The emotionally charged case of a Philadelphia nurse who was charged by state authorities with the assisted suicide of her dying father has come to a close after a trial judge dismissed the criminal counts against the woman.
Court records show that Schuylkill County Common Pleas Court Judge Jacqueline Russell on Tuesday granted a defense request to dismiss the case against Barbara Mancini, who was charged with handing her terminally ill father, Joe Yourshaw, his legally prescribed morphine bottle in an alleged move to help speed up his death.
The Pennsylvania Attorney General’s Office charged Mancini, a registered nurse from Philadelphia’s Roxborough section, with assisted suicide, a felony that could have landed her in state prison for upwards of 10 years.
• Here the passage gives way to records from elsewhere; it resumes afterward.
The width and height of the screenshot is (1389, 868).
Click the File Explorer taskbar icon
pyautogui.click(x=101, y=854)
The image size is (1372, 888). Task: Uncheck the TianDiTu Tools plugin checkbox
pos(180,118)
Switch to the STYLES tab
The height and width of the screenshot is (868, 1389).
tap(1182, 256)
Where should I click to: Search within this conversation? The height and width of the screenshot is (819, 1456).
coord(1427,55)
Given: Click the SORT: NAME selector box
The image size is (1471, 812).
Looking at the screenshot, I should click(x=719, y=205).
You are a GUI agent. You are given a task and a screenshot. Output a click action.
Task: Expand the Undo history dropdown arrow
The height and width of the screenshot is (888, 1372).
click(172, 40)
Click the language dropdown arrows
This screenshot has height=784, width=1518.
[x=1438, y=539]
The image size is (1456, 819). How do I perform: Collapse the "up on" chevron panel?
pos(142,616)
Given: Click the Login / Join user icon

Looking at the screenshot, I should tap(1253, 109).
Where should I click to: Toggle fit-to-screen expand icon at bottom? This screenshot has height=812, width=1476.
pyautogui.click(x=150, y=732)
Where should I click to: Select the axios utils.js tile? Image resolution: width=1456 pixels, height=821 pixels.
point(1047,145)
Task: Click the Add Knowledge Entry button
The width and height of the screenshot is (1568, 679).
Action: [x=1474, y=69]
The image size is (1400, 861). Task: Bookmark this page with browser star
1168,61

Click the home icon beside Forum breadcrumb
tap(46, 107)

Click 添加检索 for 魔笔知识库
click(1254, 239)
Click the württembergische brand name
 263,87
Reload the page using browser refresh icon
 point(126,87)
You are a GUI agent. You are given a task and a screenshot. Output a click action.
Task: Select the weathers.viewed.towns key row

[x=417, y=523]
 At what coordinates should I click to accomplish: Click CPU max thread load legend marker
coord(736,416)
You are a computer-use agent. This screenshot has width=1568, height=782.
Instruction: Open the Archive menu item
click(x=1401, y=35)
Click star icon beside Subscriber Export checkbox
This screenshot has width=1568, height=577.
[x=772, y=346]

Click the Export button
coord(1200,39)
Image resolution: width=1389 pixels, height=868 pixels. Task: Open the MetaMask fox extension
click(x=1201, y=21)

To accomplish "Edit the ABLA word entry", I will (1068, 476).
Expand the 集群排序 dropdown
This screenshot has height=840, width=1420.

Mancini maintained that all she did was hand her ailing father his partially filled bottle of prescribed morphine when he requested it.
Yourshaw took the medication to ease his severe pain from end-stage diabetes, heart disease and kidney failure, court records and media reports state.
The case drew widespread public and media attention.
Assisted suicide remains illegal in the commonwealth.
Mancini was reportedly suspended without pay from her nursing job at a Philadelphia hospital – she is said to have been officially terminated just recently – and her family incurred legal and travel expenses related to what they contended was an unwarranted and overzealous prosecution.
While the Mancinis live in Philadelphia, the court case had been playing out in Pottsville, Schuylkill County, which is about 100 miles away.
In her ruling Tuesday, Russell wrote that a jury could not receive a case where it must rely on “conjecture” to reach a verdict.
“As the case presented to the court would not warrant submission to a jury due to the lack of competent evidence elicited by the Commonwealth on the crime charged – with the Commonwealth’s reliance on speculation and guess serving as an inappropriate means to prove its case – Defendant’s petition for habeas corpus is being granted,” the judge wrote in her 47-page ruling.
Compassion & Choices, which bills itself as the nation’s top end-of-life choice advocacy group, praised the dismissal of what it said was an unjust felony charge to begin with.
“The Mancini family’s year-long nightmare finally is over. This unjust prosecution upended this family’s life and livelihood and delayed their grieving for their patriarch Joe Yourshaw,” the group’s chief program officer, Mickey MacIntyre, said in a statement. “This case demonstrates that the government has no business interfering in families’ end-of-life decisions. This prosecution could have chilled end-of-life decisions and pain care for millions of future terminally ill patients who simply want to die at home, peacefully and with dignity.”
Compassion & Choices had filed an amicus brief in support of the defendant’s motion to dismiss the assisted suicide charge against Mancini.
The organization’s legal defense fund had also raised $20,000 to help reimburse Mancini and her family with legal expenses that to date have exceeded $100,000, the group stated.
Mancini’s husband, Joe Mancini, a paramedic for the City of Philadelphia, reportedly had to work extra shifts to make up for the lost family income.
Mancini was arrested in Schuylkill County after a hospice nurse who had been working with her father found the man unresponsive.
Upon learning that Mancini had handed the dying man his medication, the hospice nurse called 911, despite Yourshaw’s clear instructions to caregivers that he did not want to be revived; he reportedly had a do-not-resuscitate order in place.
Nevertheless, Yourshaw was revived after being taken to the hospital – where, perhaps ironically, he was reportedly given more morphine – although he ended up dying four days later.
Russell’s order dismissing the charges against Mancini came a year to the date after Yourshaw’s death.
In her Feb. 11 order, Allen wrote that the Attorney General’s Office has failed to meet its prima facie burden of proof in order for the criminal charges against Mancini to move forward.
In her memorandum, Russell pointed out that it was unknown how much morphine was in Yourshaw’s bottle at the time he asked his daughter to hand it to him on Feb. 7, 3013, “with only speculation providing a possible figure.”
Due to prosecutors’ failure of proof, the judge wrote, one could conclude, only based on conjecture, that Yourshaw thought he was attempting to alleviate his pain “once and for all” by consuming his medication in hopes of taking his own life, and then find that Mancini was trying to aid her father in his effort to do so.
“However,” Russell wrote, “an accused cannot be found to have aided, and, then caused a third person to attempt suicide without competent proof that an attempted suicide had indeed occurred.”